En 1998, j’étais conseiller communal dans ma bonne commune de Schaerbeek. Comme il fallait s’y attendre, les partis de gauche, dont les verts, par la voix de Luc Denys (Agalev) voulaient à tous prix marquer symboliquement le coup suite au décès de Semira Adamu. On ne dira jamais assez combien un événement comme celui-là est de l’eau bénite pour ces éternels agités. Leur «petite» idée était de rebaptiser le prolongement du Boulevard Jacqmain en Boulevard Semira Adamu. Proche de l’apoplexie, je déposais en toute urgence une contre-proposition visant à rebaptiser l’artère Boulevard Patrick Mombaerts, du nom de ce jeune homme de trente ans, père de famille, tué par une barre de fer qui lui a traversé le crâne. La barre de fer avait été lancée par un jeune allochtone de 13 ans. Ce choix devait être un hommage rendu aux centaines de victimes de la criminalité étrangère à Bruxelles et dans le pays. Finalement, cette artère devint le Boulevard Albert II et la gauche a pu ranger leur «géniale» proposition dans leurs archives. Soulagement.

22 septembre 2013

Ce 22 septembre 2013, un meeting musical en hommage à Semira Adamu s’est tenu à Bruxelles, place Rouppe. Cet hommage est organisé notamment par Bruxelles Laïque avec le soutien de: CRER, CRACPE, Ligue des Droits de l’Homme, Cire, FGTB, CNE, JOC, MOC, CNCD-11.11.11, PAC, UPJB, PTB, Ecolo Bxl, Egalité, LCR, JAC, Groen, Sireas, Déclic, etc.

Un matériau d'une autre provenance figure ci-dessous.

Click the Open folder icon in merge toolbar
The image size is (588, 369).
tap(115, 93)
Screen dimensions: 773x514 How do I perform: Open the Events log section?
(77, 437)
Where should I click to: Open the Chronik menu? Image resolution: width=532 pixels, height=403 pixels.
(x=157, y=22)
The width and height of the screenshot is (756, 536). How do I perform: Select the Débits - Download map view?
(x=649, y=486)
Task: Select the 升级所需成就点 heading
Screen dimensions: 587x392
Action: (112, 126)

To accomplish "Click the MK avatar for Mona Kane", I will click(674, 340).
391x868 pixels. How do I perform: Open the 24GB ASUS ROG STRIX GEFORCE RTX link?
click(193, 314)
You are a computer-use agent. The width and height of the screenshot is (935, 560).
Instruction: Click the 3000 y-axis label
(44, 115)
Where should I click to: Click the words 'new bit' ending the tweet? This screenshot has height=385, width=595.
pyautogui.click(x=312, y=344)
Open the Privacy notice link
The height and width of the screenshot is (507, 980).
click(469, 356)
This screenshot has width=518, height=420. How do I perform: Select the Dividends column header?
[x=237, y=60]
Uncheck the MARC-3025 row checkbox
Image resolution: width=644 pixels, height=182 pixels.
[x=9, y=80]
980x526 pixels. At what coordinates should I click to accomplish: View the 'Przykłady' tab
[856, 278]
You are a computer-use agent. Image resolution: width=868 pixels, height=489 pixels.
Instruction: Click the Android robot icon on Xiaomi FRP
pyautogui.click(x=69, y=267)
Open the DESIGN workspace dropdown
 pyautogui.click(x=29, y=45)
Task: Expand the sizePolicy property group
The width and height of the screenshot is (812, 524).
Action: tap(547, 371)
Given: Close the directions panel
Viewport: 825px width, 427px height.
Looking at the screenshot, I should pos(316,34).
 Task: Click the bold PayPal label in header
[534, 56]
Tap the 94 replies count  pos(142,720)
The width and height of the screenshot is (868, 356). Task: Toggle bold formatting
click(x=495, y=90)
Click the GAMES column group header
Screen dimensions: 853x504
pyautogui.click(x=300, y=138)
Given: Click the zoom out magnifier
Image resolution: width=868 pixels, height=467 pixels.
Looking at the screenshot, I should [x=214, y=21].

L’action avait notamment pour objectif de dénoncer les politiques migratoires belges.

«Chaque année, nous nous rassemblons pour commémorer le triste anniversaire de la mort de Semira Adamu, assassinée par l’Etat belge dans le cadre d’un durcissement de sa politique d’expulsion. Son décès avait, à l’époque, suscité beaucoup d’émotion et une prise de conscience de la réalité des centres fermés. Il avait également attiré l’attention sur les aspects les plus répressifs de la politique de migration et d’asile», a expliqué Mathieu Bietlot, coordinateur de Bruxelles Laïque.

«Evoquer sa mémoire est une façon de continuer à sensibiliser la population à ces problématiques et aux violations régulières des droits humains qui en découlent. Les expulsions se font de plus en plus par vols collectifs et militarisés sans témoins extérieurs. Depuis 15 ans, la ‘technique du coussin’ n’existe plus mais d’autres techniques dangereuses sont utilisées lors des expulsions. Nous demandons donc la suppression des centres fermés et l’interdiction des expulsions sous contraintes dont les coûts humain et financier sont trop élevés», a-t-il ajouté.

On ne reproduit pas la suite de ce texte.